- Born: 1965 or 1966 (age 59–60) Birmingham, England
- Occupations: Writer, film director and performer
- Known for: Nativity! film series
- Spouse: Nicky Ager
- Children: Sydney Isitt-Ager

= Debbie Isitt =

British comic writer, film director and performer

Debbie Isitt (born ) is an English comic writer, film director, screenwriter, composer, lyricist and performer.

==Early life and education==
Isitt was born in Birmingham. She went to Our Lady of Fatima Primary School and Lordswood Girls Secondary School. Later, she studied a two-year course at Coventry Centre for the Performing Arts, graduating in 1985.

==Career==
Isitt is best known for her Christmas comedy films, the Nativity! series, of which she has written and directed four to date. Prior to that, she wrote BAFTA award-winning television adaptation of Jacqueline Wilson's book, The Illustrated Mum, the stage play The Woman Who Cooked Her Husband, and the feature films Nasty Neighbours and Confetti.

Earlier in her career, just after her graduation, she joined the Cambridge Experimental Theatre company and toured Europe for a year performing Shakespeare. She then founded the Snarling Beasties company and spent the next 15 years writing, directing and performing in plays they took around the world. In 2001, she adapted Dodie Smith’s The Hundred and One Dalmatians for the stage.

Nativity!, Isitt's third feature film, starring Martin Freeman, was released in November 2009. It became the most successful British independent film of the year. The sequel, Nativity 2: Danger in the Manger, starred David Tennant. Released in November 2012, and was also a financial success, making twice the amount at the UK box office as the original. Two further sequels, Nativity 3: Dude, Where's My Donkey? and Nativity Rocks!, were released in 2014 and 2018 respectively. They were financial successes, but received broadly negative reviews from critics.

In 2017, Isitt wrote, directed and composed the music for a stage musical based on the first film in the Nativity! with her partner Nicky Ager. Nativity! The Musical ran from 20 October until 6 January and starred Daniel Boys, Simon Lipkin and Sarah Earnshaw. The show returned for a second tour in 2018. Simon Lipkin returned in the lead role as Mr. Poppy, joined by Scott Garnham and Ashleigh Gray. Garnham and Gray for a third tour in 2019, with Scott Paige playing the show's comic lead. However, Lipkin returned to reprise his role for the Hammersmith Apollo run of the show. The musical ran at the Birmingham Rep for the 2022 Christmas season, after initially being postponed from 2020 and 2021 due to the COVID-19 pandemic.

Isitt also directed the ITV series Love and Marriage, and more recently wrote and directed the family comedy Christmas On Mistletoe Farm for Netflix. The film stars Scott Garnham, Scott Paige and Kathryn Drysdale.

On 21 March 2023, it was announced that I Should Be So Lucky, a jukebox musical making use of the songs by Stock Aitken Waterman, was due to open later in the year at the Manchester Opera House and then proceed on a UK tour. The original story and script was written by Isitt and she was announced as its director.

In February 2025, Debbie was announced as director of the new musical, Military Wives, based on the 2019 film of the same name. Isitt also penned the script for the show which was announced with a limited season at The York Theatre Royal with previews beginning 10 September 2025 before an official opening on the 16 of the same month followed by closure on 27 September. The show is being produced by York Theatre Royal in association with The Everyman Theatre, Cheltenham and The Buxton Opera House. A jukebox musical, the show will feature arrangements and orchestrations by Debbie's previous collaborator George Dyer.

==Personal life==
Isitt has a long-term partner, Nicky Ager, who works as the editor for her films as well as composing the music and writing the songs alongside Isitt. Together, they have a daughter, Sydney Isitt-Ager, who appeared in the first three Nativity films.

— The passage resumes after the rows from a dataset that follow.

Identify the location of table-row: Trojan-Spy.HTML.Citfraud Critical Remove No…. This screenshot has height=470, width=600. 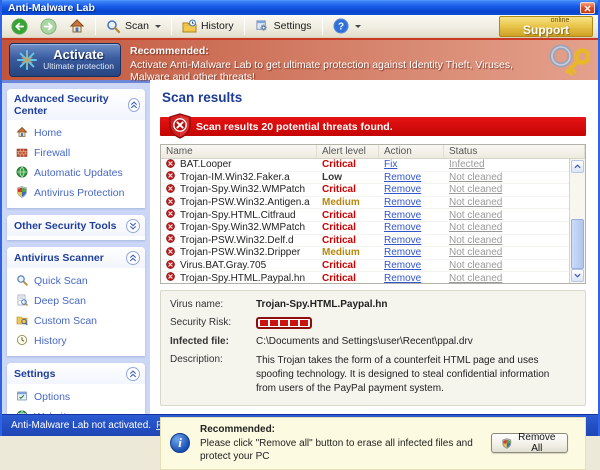
(365, 216).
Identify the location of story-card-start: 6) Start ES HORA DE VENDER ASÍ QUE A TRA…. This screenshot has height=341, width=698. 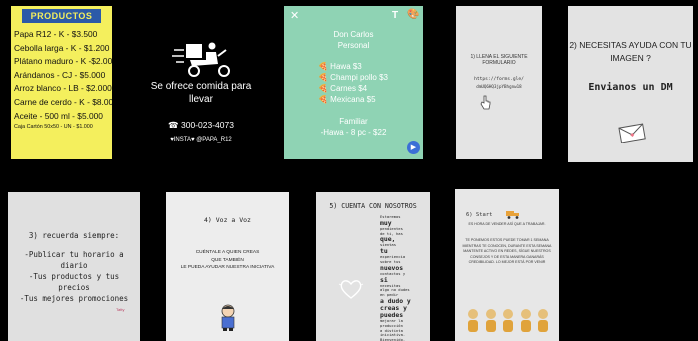
(507, 265).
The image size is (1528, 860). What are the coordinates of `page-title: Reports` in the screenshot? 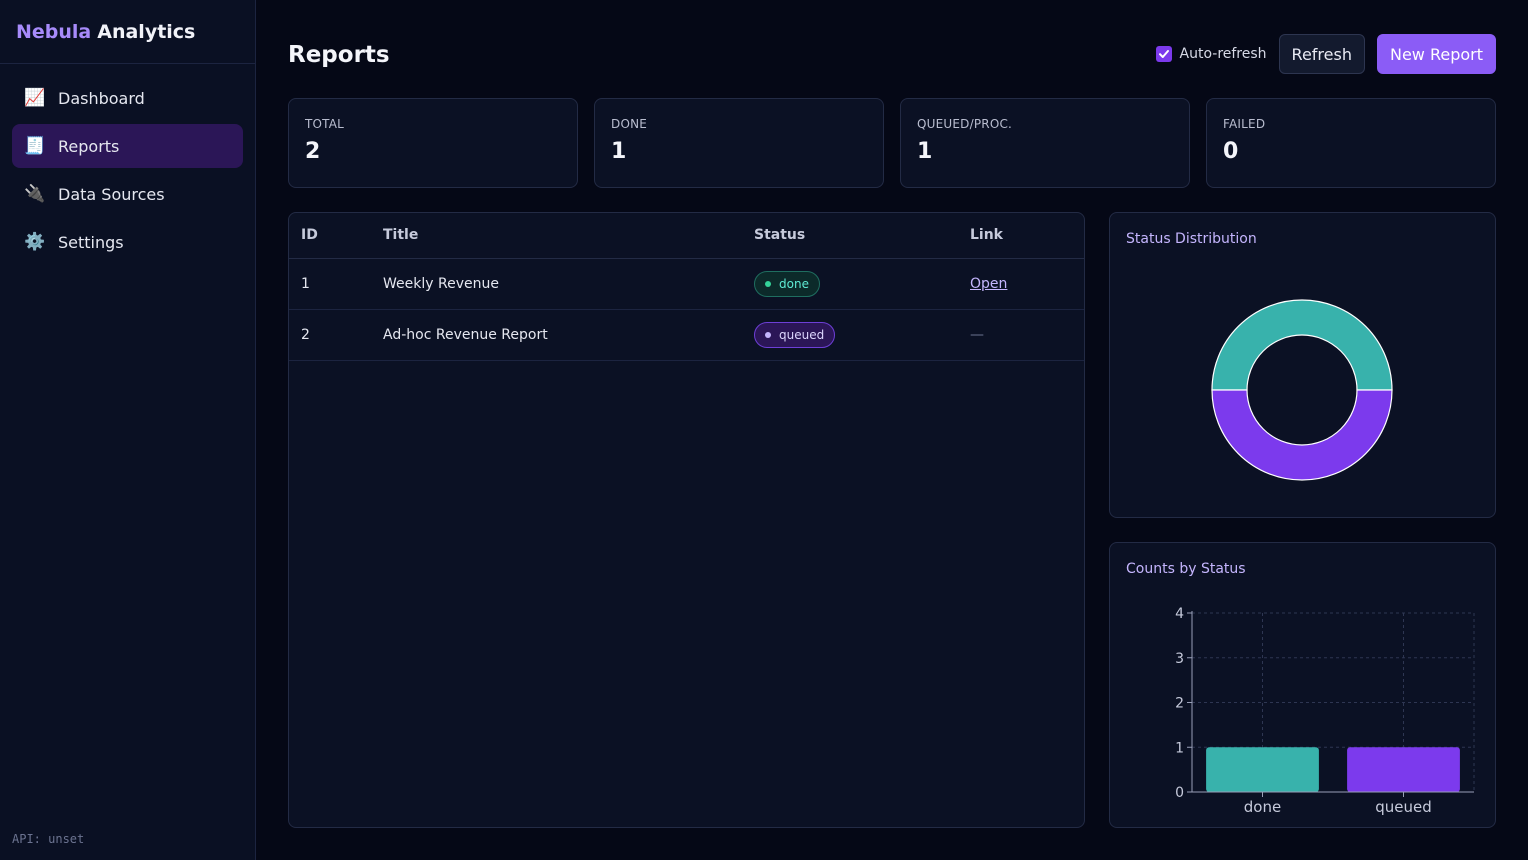 It's located at (339, 55).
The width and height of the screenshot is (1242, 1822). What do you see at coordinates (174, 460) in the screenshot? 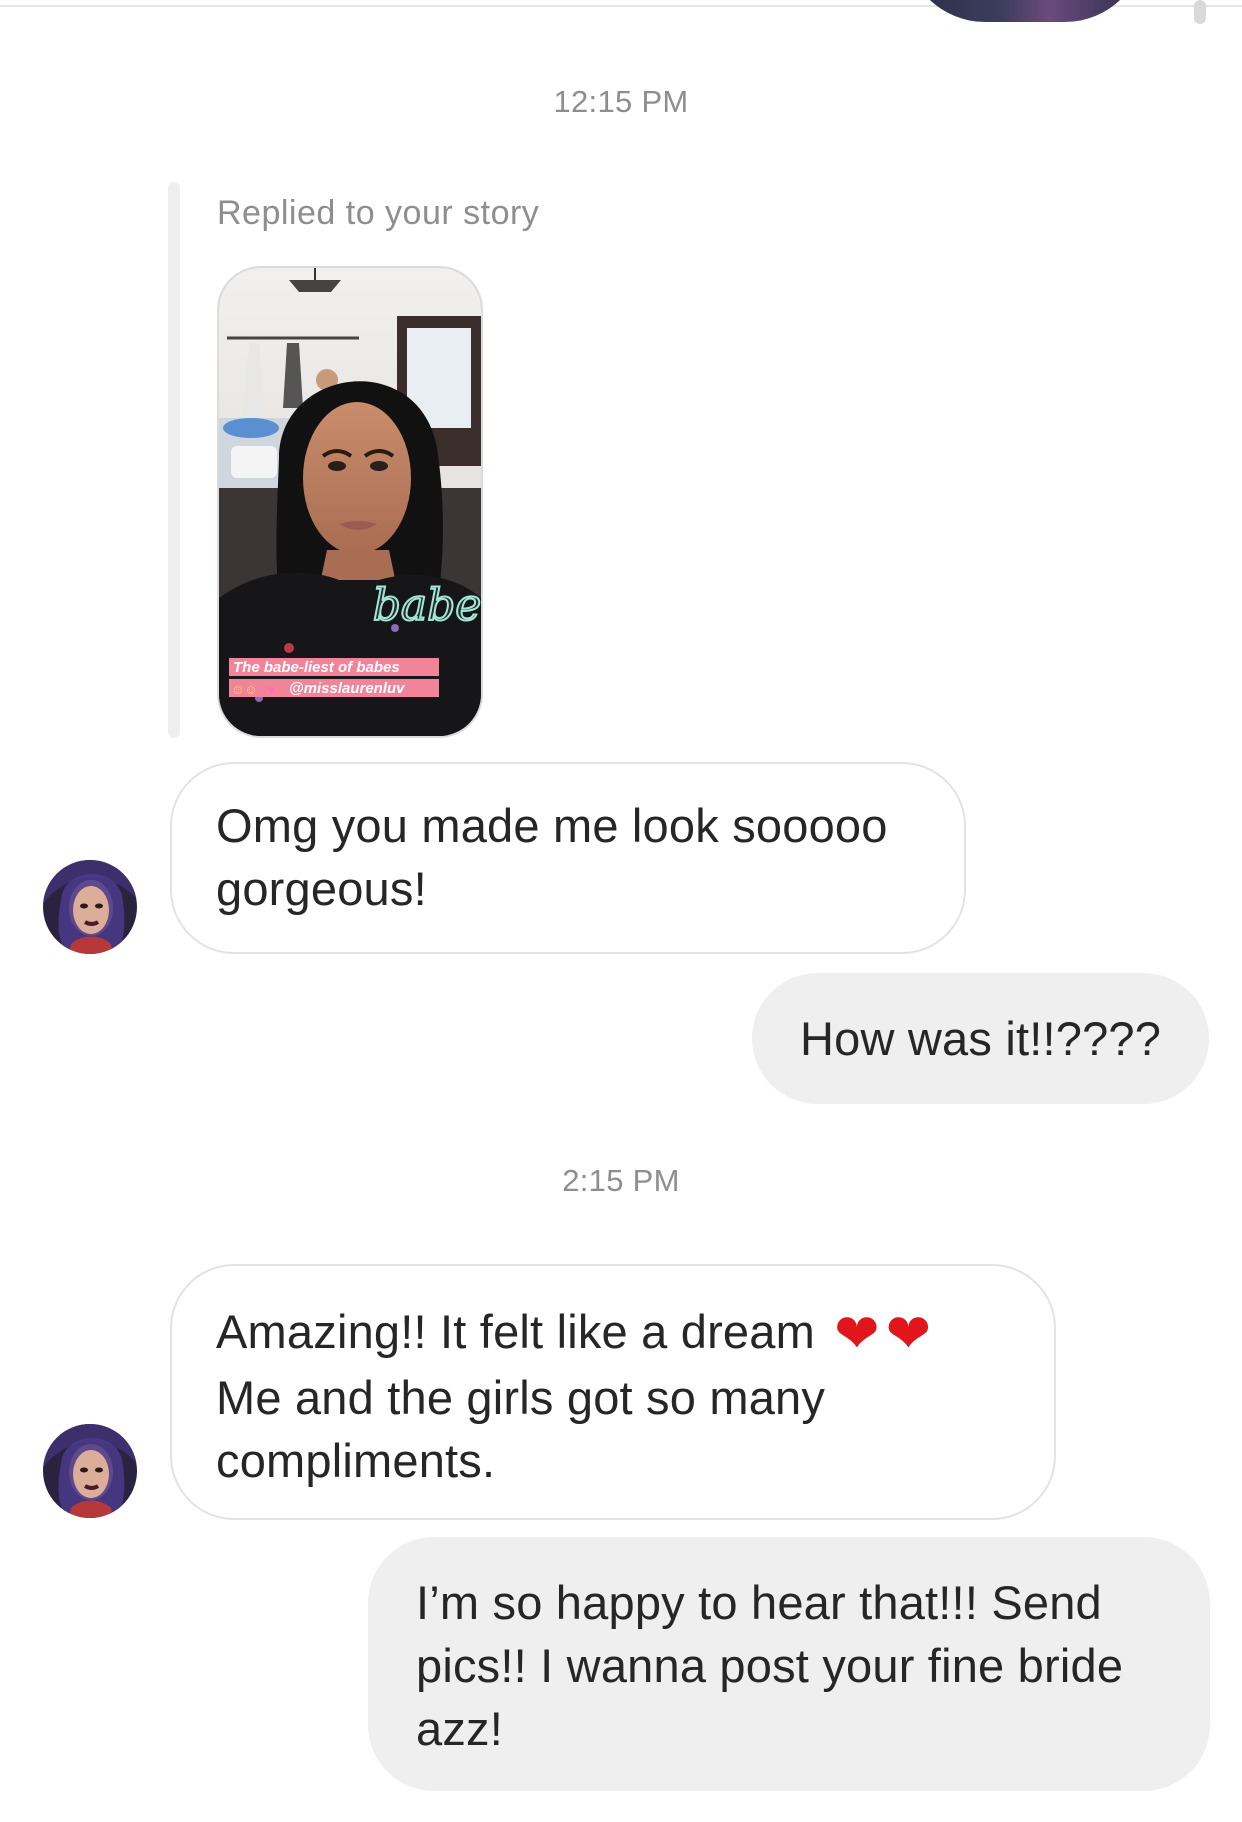
I see `reply-quote-bar` at bounding box center [174, 460].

Isitt was pregnant during filming for her first feature film Nasty Neighbours.

Isitt is a cousin of the footballer Darren Wassall.

== Awards and honours ==
In 2005, Isitt won a BAFTA for Best Adapted Screenplay as well as an International Emmy for her work on The Illustrated Mum.

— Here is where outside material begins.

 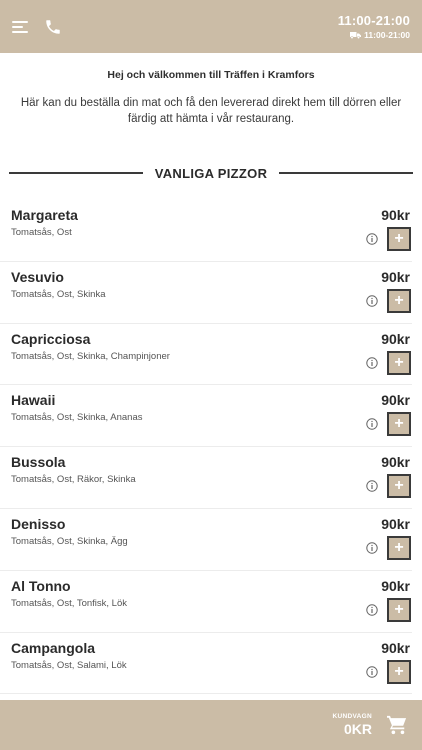 What do you see at coordinates (387, 35) in the screenshot?
I see `delivery-hours-text: 11:00-21:00` at bounding box center [387, 35].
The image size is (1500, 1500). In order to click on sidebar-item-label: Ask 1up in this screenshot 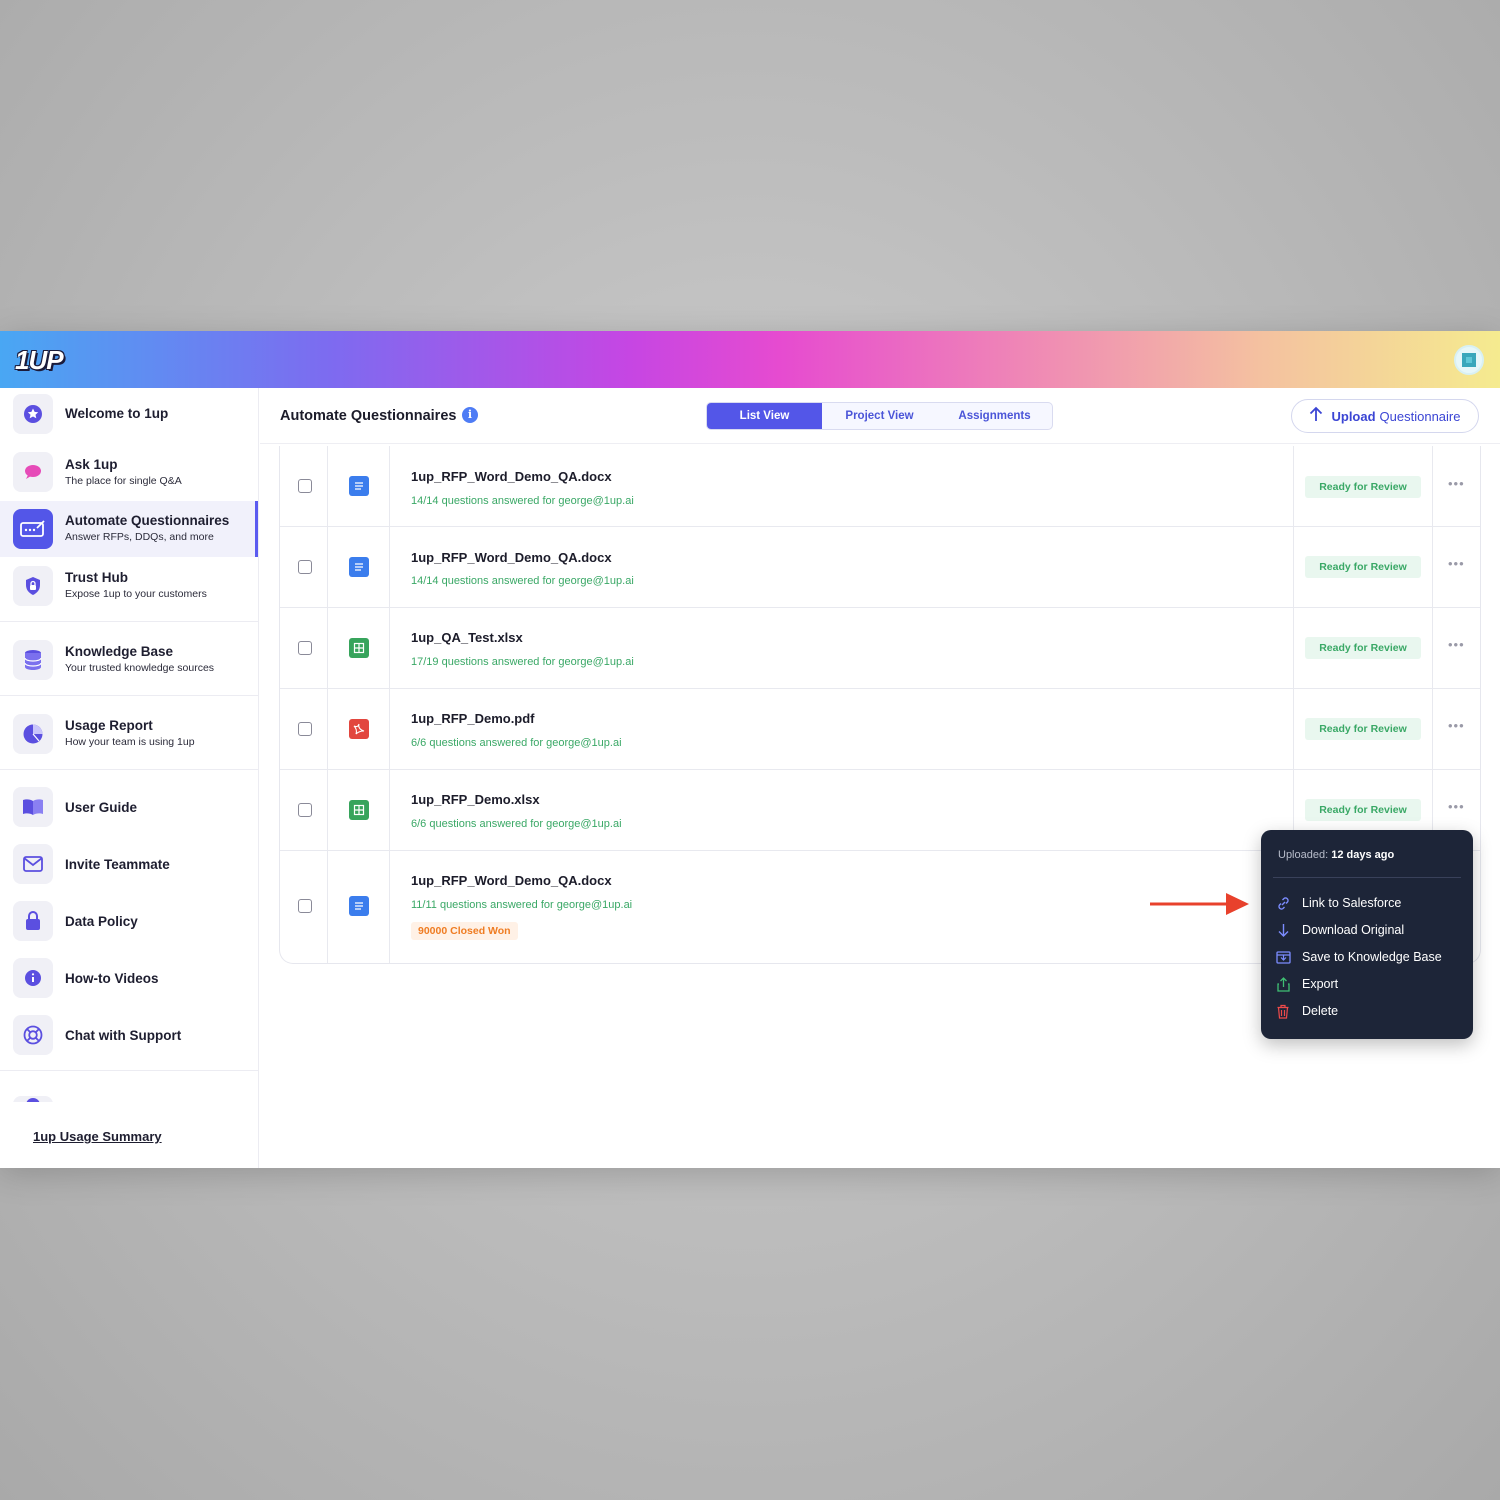, I will do `click(92, 464)`.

Confetti received a nomination at The British Comedy Awards.

Nativity! won two Richard Attenborough Film Awards and was also nominated as Best Breakthrough Movie at The National Movie Awards.

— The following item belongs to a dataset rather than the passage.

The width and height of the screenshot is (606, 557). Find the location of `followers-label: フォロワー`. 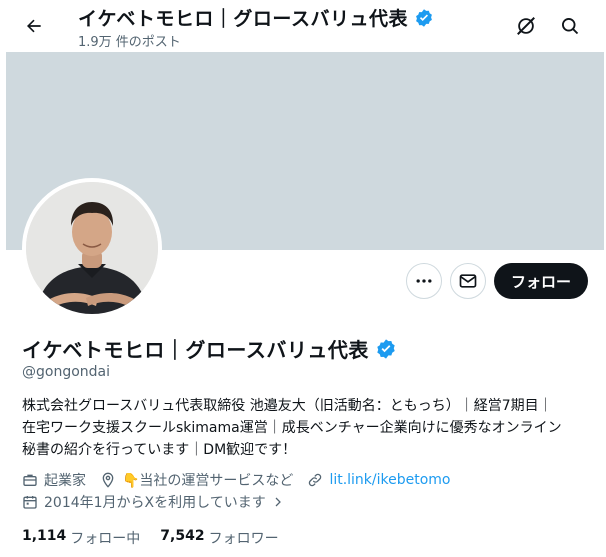

followers-label: フォロワー is located at coordinates (244, 539).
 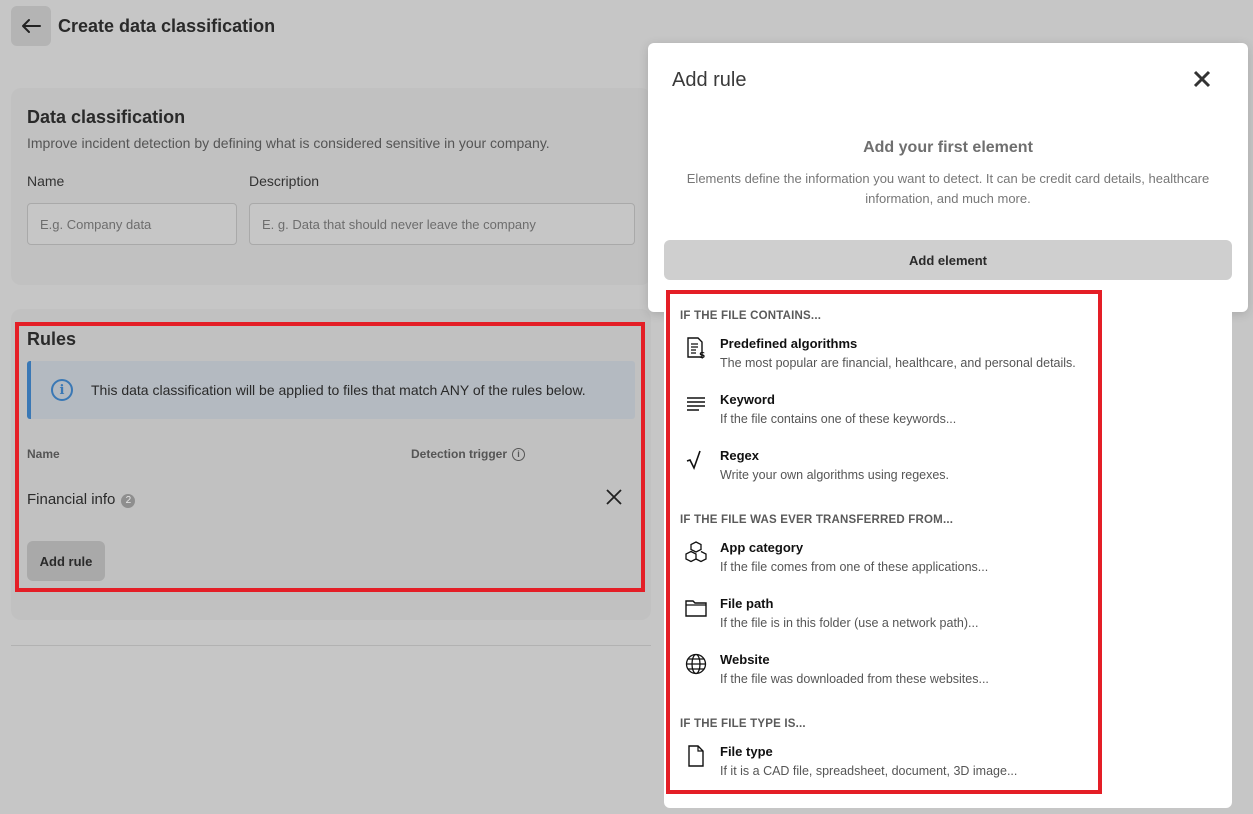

In 2023, Warwick University awarded Isitt an honorary doctorate for her work in championing the creative potential of the West Midlands. She is now a Doctor of Letters (DLitt).

==Controversy==
Actors Robert Webb and Olivia Colman publicly criticised the film Confetti upon release. The pair play a couple of naturists planning their wedding, and claim they were misled about the amount of nudity involved in the film. Webb said in an interview that Isitt had told them their genitals would all be pixelated in the final film, and was not aware until the screening that this was not the case. Colman and Webb started legal proceedings against the filmmaker, but these were eventually abandoned when the actors concluded it was too late and the lengthy process would prevent them from "pretending it didn't happen".